- [YOUR OBJECTIVE]:
Render the items below, starting at the beginning and ending at the line containing "(x=403, y=25)", as a JSON list of strings with one string per line. Skip blank lines and leave the pictures out.

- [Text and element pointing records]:
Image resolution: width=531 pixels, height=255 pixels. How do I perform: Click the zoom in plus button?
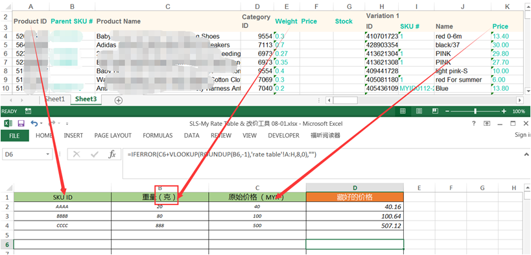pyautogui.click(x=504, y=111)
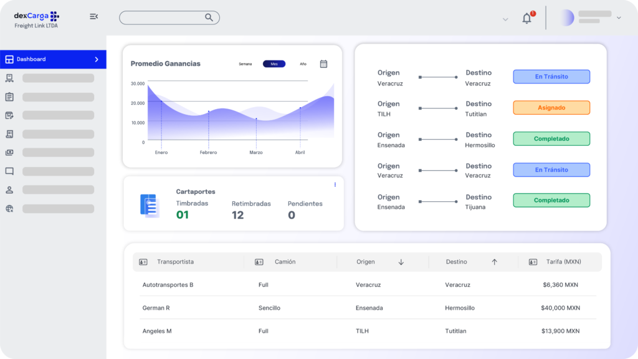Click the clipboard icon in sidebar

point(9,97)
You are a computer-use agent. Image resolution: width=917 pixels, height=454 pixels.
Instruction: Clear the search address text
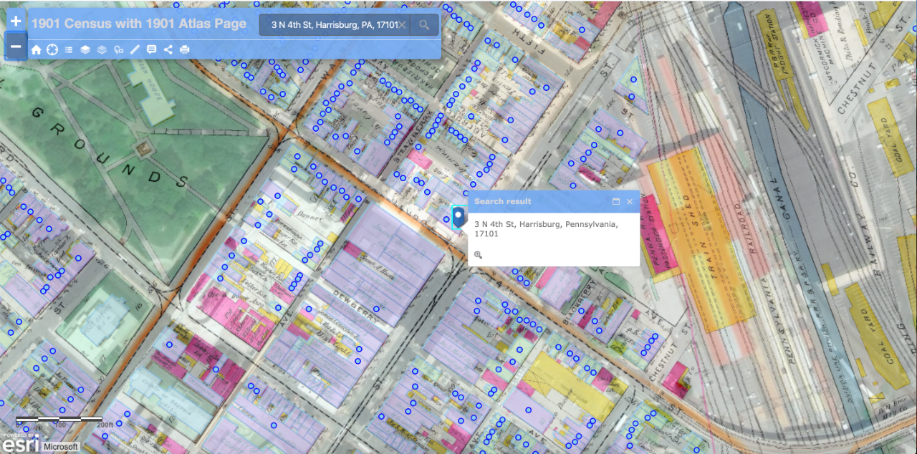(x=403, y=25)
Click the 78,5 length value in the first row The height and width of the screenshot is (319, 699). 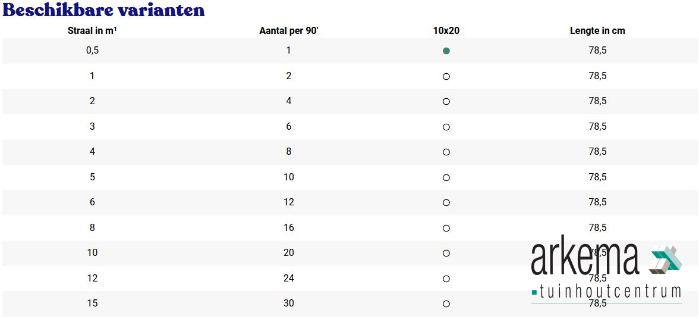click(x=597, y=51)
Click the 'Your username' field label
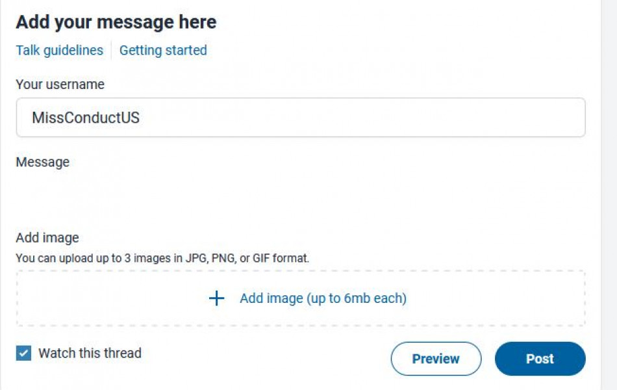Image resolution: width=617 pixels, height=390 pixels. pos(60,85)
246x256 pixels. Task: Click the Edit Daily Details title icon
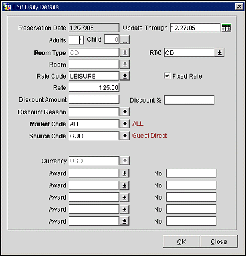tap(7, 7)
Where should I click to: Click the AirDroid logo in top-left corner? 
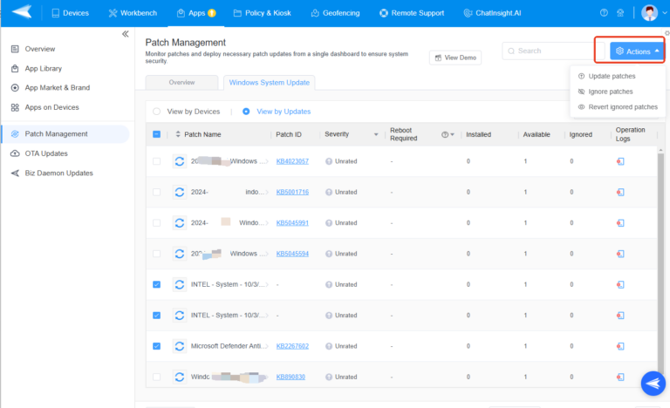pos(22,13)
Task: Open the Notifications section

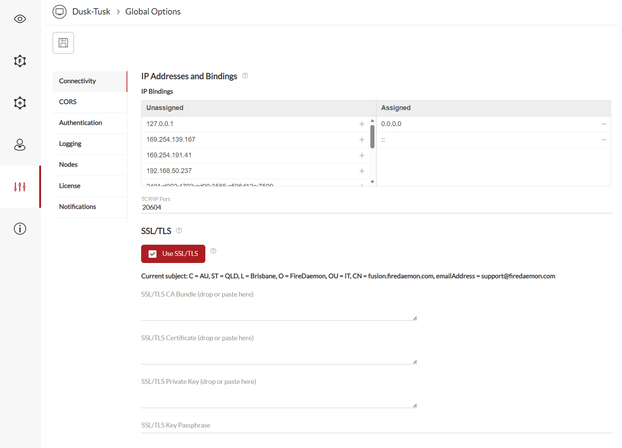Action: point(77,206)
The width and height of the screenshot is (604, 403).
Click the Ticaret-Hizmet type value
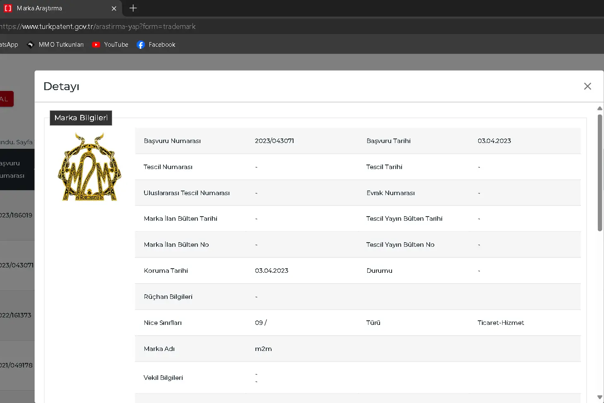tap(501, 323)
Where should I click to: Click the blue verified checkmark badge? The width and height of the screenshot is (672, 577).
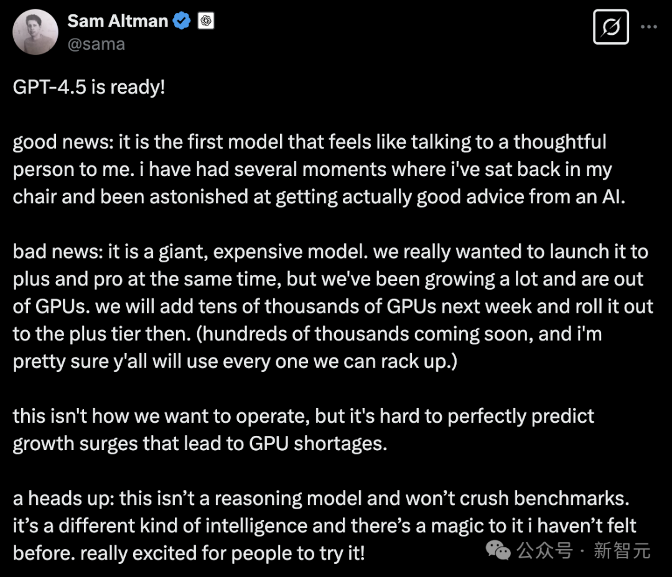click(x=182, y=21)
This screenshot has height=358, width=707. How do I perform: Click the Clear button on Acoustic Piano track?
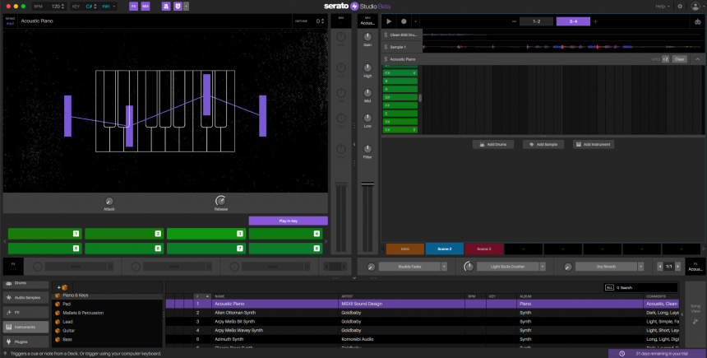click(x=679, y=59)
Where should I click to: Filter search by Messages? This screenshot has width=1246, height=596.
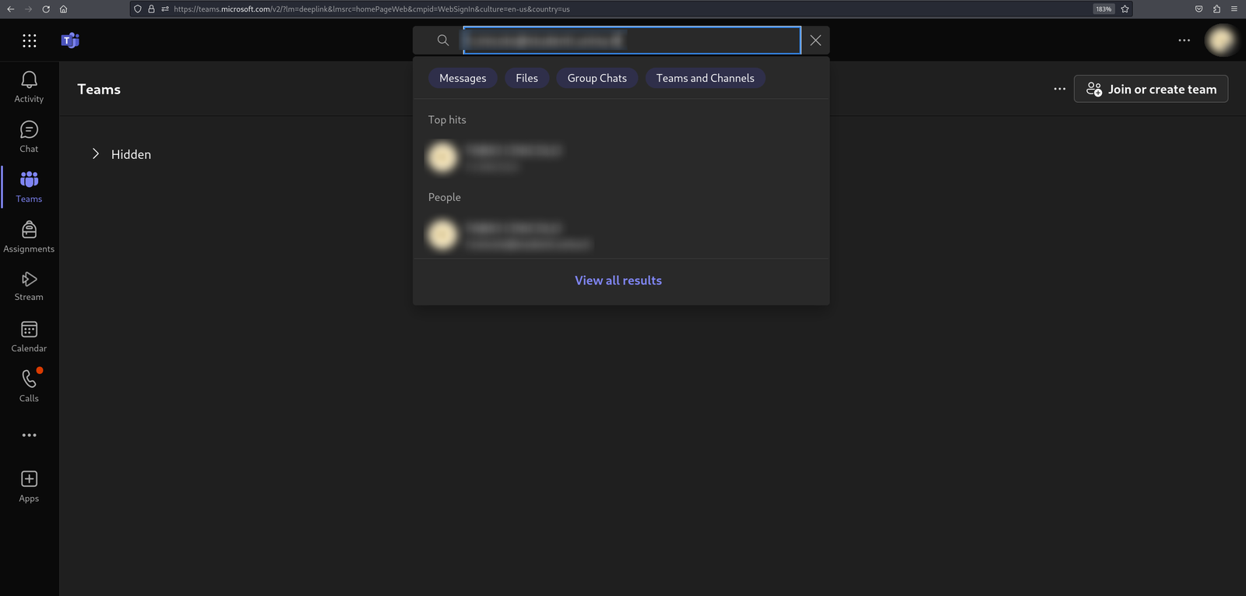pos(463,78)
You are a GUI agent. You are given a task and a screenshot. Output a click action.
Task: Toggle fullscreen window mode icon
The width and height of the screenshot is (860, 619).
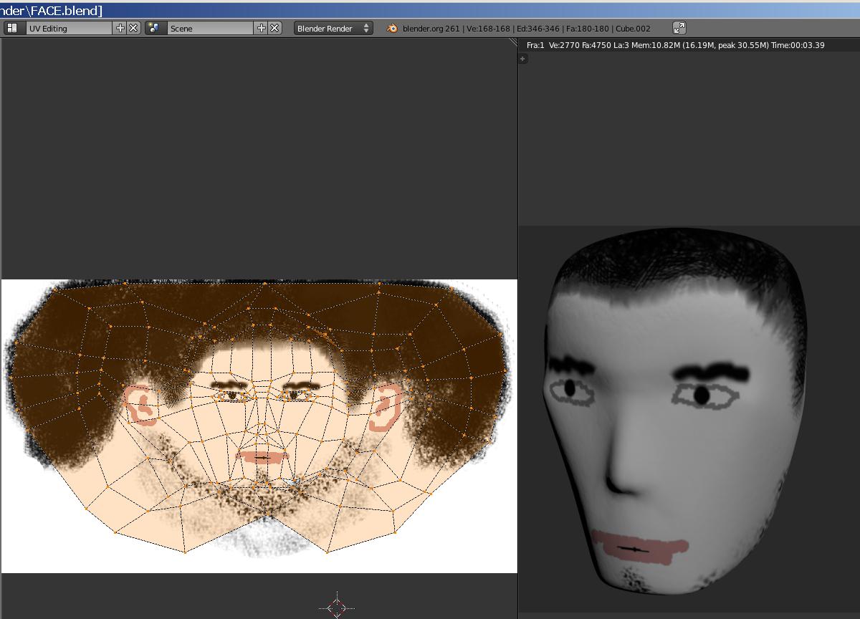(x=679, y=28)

- [FULL RESPONSE]:
[
  "Image resolution: width=531 pixels, height=255 pixels. How do I perform: Click the zoom in plus button?",
  "pyautogui.click(x=504, y=111)",
  "Click the clipboard icon in sidebar",
  "point(9,97)",
  "You are a computer-use agent. Image resolution: width=917 pixels, height=454 pixels.",
  "Instruction: Clear the search address text",
  "(x=403, y=25)"
]